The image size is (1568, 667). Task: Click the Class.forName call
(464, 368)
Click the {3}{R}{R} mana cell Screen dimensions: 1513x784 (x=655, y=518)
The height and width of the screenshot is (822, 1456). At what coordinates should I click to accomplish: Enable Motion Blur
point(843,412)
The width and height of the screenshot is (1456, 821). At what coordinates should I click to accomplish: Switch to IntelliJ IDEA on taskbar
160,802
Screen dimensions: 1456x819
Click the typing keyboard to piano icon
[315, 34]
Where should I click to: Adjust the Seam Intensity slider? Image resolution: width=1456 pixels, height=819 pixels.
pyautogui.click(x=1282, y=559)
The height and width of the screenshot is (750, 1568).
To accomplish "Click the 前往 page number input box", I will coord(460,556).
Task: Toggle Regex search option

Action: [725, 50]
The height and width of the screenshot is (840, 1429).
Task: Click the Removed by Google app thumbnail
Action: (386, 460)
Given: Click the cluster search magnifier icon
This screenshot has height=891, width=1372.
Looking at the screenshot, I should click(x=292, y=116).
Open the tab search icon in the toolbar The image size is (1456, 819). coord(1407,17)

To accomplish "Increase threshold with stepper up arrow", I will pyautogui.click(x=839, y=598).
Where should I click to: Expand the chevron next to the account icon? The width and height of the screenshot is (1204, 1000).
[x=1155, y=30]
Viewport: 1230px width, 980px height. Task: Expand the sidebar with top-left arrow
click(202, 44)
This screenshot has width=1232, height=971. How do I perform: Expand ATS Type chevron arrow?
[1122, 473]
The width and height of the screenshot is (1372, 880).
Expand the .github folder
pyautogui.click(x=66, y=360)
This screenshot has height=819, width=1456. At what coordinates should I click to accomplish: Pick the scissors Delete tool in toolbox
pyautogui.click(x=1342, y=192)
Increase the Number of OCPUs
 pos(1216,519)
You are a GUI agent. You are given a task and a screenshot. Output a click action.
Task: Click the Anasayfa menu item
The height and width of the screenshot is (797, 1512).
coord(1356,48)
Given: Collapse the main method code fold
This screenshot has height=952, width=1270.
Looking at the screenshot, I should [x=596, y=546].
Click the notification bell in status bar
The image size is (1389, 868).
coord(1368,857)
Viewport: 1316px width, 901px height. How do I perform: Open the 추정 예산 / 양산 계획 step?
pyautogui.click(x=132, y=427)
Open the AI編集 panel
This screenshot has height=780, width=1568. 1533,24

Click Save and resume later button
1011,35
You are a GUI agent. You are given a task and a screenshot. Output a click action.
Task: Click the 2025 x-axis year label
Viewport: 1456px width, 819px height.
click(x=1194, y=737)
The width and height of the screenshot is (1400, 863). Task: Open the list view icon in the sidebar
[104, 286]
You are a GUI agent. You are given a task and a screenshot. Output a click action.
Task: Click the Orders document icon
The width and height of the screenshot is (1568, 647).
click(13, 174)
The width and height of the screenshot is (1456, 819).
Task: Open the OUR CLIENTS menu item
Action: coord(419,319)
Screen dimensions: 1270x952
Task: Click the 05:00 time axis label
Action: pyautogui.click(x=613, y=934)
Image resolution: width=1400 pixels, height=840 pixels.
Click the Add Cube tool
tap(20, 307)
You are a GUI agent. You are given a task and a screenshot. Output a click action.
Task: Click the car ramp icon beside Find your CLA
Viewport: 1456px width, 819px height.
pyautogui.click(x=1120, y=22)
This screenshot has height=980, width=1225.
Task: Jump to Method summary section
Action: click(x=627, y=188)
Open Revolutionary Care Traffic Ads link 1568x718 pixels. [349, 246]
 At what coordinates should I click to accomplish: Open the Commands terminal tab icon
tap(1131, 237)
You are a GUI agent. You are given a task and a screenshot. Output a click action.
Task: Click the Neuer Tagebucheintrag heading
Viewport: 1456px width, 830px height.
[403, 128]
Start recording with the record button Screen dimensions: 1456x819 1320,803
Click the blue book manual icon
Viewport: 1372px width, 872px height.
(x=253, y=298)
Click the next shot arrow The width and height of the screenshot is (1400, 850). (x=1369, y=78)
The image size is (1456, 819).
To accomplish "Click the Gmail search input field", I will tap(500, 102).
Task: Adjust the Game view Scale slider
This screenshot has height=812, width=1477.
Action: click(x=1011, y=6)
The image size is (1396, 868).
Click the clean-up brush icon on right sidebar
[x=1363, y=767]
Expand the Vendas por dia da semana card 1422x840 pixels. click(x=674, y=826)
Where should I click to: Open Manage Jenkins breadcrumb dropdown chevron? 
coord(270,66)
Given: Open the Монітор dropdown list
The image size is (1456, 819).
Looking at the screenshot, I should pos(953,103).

* **Problem statement**
If a line in the material above contains the word "input", it counts; give only the number of such lines.

* **Exercise output**
2